Each record that follows must be reproduced exactly.

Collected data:
───
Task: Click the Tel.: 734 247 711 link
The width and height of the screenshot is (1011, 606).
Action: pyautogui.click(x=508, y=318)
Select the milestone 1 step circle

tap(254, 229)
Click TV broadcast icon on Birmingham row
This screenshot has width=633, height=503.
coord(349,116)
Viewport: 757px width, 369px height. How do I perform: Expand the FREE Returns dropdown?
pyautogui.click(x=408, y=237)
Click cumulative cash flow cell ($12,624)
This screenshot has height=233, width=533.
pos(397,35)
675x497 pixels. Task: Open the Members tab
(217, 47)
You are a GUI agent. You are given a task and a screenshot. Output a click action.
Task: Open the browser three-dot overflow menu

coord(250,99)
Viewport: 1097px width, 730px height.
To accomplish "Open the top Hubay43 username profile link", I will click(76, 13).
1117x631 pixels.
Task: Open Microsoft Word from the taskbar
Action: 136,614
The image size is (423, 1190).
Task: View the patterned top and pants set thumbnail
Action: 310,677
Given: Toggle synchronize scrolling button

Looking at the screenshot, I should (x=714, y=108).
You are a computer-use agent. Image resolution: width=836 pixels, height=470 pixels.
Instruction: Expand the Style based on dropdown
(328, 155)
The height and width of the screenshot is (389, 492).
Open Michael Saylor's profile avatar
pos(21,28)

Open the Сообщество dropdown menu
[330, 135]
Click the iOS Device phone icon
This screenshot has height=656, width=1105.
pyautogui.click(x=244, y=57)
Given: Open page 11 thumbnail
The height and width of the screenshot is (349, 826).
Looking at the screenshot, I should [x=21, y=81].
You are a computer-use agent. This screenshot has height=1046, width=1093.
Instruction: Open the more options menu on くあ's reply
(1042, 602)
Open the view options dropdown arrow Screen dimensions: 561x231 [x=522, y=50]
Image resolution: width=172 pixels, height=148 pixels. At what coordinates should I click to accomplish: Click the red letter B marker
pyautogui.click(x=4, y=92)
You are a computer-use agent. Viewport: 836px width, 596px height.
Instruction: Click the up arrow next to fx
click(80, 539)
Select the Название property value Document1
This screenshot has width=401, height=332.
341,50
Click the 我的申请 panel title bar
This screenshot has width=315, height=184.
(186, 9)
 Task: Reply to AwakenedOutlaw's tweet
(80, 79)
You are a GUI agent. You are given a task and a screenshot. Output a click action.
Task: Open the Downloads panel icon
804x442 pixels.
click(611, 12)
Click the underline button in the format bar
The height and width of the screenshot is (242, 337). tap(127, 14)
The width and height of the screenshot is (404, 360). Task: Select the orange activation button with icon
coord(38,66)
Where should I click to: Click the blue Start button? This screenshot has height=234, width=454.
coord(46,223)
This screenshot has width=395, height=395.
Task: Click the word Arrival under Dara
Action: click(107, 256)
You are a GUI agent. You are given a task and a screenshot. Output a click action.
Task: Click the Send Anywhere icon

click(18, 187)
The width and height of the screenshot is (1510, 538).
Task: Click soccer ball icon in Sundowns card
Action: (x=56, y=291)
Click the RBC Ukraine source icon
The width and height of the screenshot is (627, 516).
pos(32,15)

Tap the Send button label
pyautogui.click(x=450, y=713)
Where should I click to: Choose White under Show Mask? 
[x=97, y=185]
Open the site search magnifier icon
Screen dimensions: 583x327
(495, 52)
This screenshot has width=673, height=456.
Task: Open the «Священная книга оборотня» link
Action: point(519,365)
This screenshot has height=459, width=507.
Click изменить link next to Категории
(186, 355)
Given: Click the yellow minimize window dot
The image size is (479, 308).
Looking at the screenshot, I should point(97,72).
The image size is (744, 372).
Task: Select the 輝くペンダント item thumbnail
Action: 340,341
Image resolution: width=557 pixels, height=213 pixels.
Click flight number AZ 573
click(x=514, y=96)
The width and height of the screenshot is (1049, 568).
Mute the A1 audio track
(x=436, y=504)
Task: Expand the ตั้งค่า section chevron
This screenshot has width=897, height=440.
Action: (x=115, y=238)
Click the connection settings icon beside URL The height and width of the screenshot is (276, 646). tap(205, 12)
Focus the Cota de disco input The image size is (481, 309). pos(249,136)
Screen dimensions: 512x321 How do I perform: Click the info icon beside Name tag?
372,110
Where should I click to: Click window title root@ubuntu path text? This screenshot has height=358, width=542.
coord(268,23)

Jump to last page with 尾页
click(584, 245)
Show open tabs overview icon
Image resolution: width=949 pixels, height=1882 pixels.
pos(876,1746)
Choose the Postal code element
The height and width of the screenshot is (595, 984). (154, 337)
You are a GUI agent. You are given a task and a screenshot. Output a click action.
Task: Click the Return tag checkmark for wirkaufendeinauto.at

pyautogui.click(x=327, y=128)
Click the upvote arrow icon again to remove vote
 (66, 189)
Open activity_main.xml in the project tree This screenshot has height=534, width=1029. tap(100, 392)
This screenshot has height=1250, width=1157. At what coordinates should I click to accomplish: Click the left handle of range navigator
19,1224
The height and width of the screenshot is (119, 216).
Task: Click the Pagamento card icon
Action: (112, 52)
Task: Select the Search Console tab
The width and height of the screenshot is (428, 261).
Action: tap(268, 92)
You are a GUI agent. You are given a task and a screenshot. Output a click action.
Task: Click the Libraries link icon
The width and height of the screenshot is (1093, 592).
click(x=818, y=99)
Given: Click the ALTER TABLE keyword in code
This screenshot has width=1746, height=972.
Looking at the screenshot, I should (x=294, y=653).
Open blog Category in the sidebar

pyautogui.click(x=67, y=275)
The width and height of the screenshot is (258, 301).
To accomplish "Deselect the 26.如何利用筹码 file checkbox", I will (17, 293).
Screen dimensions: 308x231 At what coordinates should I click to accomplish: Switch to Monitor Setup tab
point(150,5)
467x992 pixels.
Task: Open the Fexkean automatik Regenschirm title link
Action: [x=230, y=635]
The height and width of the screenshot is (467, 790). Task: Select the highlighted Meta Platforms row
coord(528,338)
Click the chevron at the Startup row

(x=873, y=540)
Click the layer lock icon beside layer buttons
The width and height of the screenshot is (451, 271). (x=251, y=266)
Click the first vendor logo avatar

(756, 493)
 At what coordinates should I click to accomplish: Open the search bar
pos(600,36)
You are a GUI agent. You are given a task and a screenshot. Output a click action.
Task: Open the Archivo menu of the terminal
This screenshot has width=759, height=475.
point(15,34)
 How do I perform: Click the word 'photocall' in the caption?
───
ANSWER:
Task: Click the Tel.: 734 247 711 link
The width and height of the screenshot is (1011, 606).
Action: pyautogui.click(x=508, y=318)
Select the milestone 1 step circle

tap(254, 229)
Click TV broadcast icon on Birmingham row
This screenshot has width=633, height=503.
coord(349,116)
Viewport: 757px width, 369px height. How do I perform: Expand the FREE Returns dropdown?
pyautogui.click(x=408, y=237)
Click cumulative cash flow cell ($12,624)
This screenshot has height=233, width=533.
pos(397,35)
675x497 pixels. Task: Open the Members tab
(217, 47)
You are a GUI agent. You are given a task and a screenshot. Output a click action.
Task: Open the browser three-dot overflow menu

coord(250,99)
Viewport: 1097px width, 730px height.
To accomplish "Open the top Hubay43 username profile link", I will click(76, 13).
1117x631 pixels.
Task: Open Microsoft Word from the taskbar
Action: 136,614
The image size is (423, 1190).
Task: View the patterned top and pants set thumbnail
Action: 310,677
Given: Toggle synchronize scrolling button

Looking at the screenshot, I should (x=714, y=108).
You are a computer-use agent. Image resolution: width=836 pixels, height=470 pixels.
Instruction: Expand the Style based on dropdown
(328, 155)
The height and width of the screenshot is (389, 492).
Open Michael Saylor's profile avatar
pos(21,28)

Open the Сообщество dropdown menu
[330, 135]
Click the iOS Device phone icon
This screenshot has height=656, width=1105.
pyautogui.click(x=244, y=57)
Given: Open page 11 thumbnail
The height and width of the screenshot is (349, 826).
Looking at the screenshot, I should [x=21, y=81].
You are a computer-use agent. This screenshot has height=1046, width=1093.
Instruction: Open the more options menu on くあ's reply
(1042, 602)
Open the view options dropdown arrow Screen dimensions: 561x231 [x=522, y=50]
Image resolution: width=172 pixels, height=148 pixels. At what coordinates should I click to accomplish: Click the red letter B marker
pyautogui.click(x=4, y=92)
You are a computer-use agent. Viewport: 836px width, 596px height.
Instruction: Click the up arrow next to fx
click(80, 539)
Select the Название property value Document1
This screenshot has width=401, height=332.
341,50
Click the 我的申请 panel title bar
This screenshot has width=315, height=184.
(186, 9)
 Task: Reply to AwakenedOutlaw's tweet
(80, 79)
You are a GUI agent. You are given a task and a screenshot. Output a click action.
Task: Open the Downloads panel icon
804x442 pixels.
click(611, 12)
Click the underline button in the format bar
The height and width of the screenshot is (242, 337). tap(127, 14)
The width and height of the screenshot is (404, 360). Task: Select the orange activation button with icon
coord(38,66)
Where should I click to: Click the blue Start button? This screenshot has height=234, width=454.
coord(46,223)
This screenshot has width=395, height=395.
Task: Click the word Arrival under Dara
Action: click(107, 256)
You are a GUI agent. You are given a task and a screenshot. Output a click action.
Task: Click the Send Anywhere icon

click(18, 187)
The width and height of the screenshot is (1510, 538).
Task: Click soccer ball icon in Sundowns card
Action: (x=56, y=291)
Click the RBC Ukraine source icon
The width and height of the screenshot is (627, 516).
pos(32,15)

Tap the Send button label
pyautogui.click(x=450, y=713)
Where should I click to: Choose White under Show Mask? 
[x=97, y=185]
Open the site search magnifier icon
Screen dimensions: 583x327
(495, 52)
This screenshot has width=673, height=456.
Task: Open the «Священная книга оборотня» link
Action: point(519,365)
This screenshot has height=459, width=507.
Click изменить link next to Категории
(186, 355)
Given: Click the yellow minimize window dot
The image size is (479, 308).
Looking at the screenshot, I should point(97,72).
The image size is (744, 372).
Task: Select the 輝くペンダント item thumbnail
Action: 340,341
Image resolution: width=557 pixels, height=213 pixels.
Click flight number AZ 573
click(x=514, y=96)
The width and height of the screenshot is (1049, 568).
Mute the A1 audio track
(x=436, y=504)
Task: Expand the ตั้งค่า section chevron
This screenshot has width=897, height=440.
Action: (x=115, y=238)
Click the connection settings icon beside URL The height and width of the screenshot is (276, 646). tap(205, 12)
Focus the Cota de disco input The image size is (481, 309). pos(249,136)
Screen dimensions: 512x321 How do I perform: Click the info icon beside Name tag?
372,110
Where should I click to: Click window title root@ubuntu path text? This screenshot has height=358, width=542.
coord(268,23)

Jump to last page with 尾页
click(584, 245)
Show open tabs overview icon
Image resolution: width=949 pixels, height=1882 pixels.
pos(876,1746)
Choose the Postal code element
The height and width of the screenshot is (595, 984). (154, 337)
You are a GUI agent. You are given a task and a screenshot. Output a click action.
Task: Click the Return tag checkmark for wirkaufendeinauto.at

pyautogui.click(x=327, y=128)
Click the upvote arrow icon again to remove vote
 (66, 189)
Open activity_main.xml in the project tree This screenshot has height=534, width=1029. tap(100, 392)
This screenshot has height=1250, width=1157. At what coordinates should I click to accomplish: Click the left handle of range navigator
19,1224
The height and width of the screenshot is (119, 216).
Task: Click the Pagamento card icon
Action: (112, 52)
Task: Select the Search Console tab
The width and height of the screenshot is (428, 261).
Action: tap(268, 92)
You are a GUI agent. You are given a task and a screenshot. Output a click action.
Task: Click the Libraries link icon
The width and height of the screenshot is (1093, 592).
click(x=818, y=99)
Given: Click the ALTER TABLE keyword in code
This screenshot has width=1746, height=972.
Looking at the screenshot, I should (x=294, y=653).
Open blog Category in the sidebar

pyautogui.click(x=67, y=275)
The width and height of the screenshot is (258, 301).
To accomplish "Deselect the 26.如何利用筹码 file checkbox", I will (17, 293).
Screen dimensions: 308x231 At what coordinates should I click to accomplish: Switch to Monitor Setup tab
point(150,5)
467x992 pixels.
Task: Open the Fexkean automatik Regenschirm title link
Action: [x=230, y=635]
The height and width of the screenshot is (467, 790). Task: Select the highlighted Meta Platforms row
coord(528,338)
Click the chevron at the Startup row

(x=873, y=540)
Click the layer lock icon beside layer buttons
The width and height of the screenshot is (451, 271). (x=251, y=266)
Click the first vendor logo avatar

(756, 493)
 At what coordinates should I click to accomplish: Open the search bar
pos(600,36)
You are a GUI agent. You are given a task and a screenshot. Output a click action.
Task: Open the Archivo menu of the terminal
This screenshot has width=759, height=475.
point(15,34)
 How do I perform: Click the word 'photocall' in the caption?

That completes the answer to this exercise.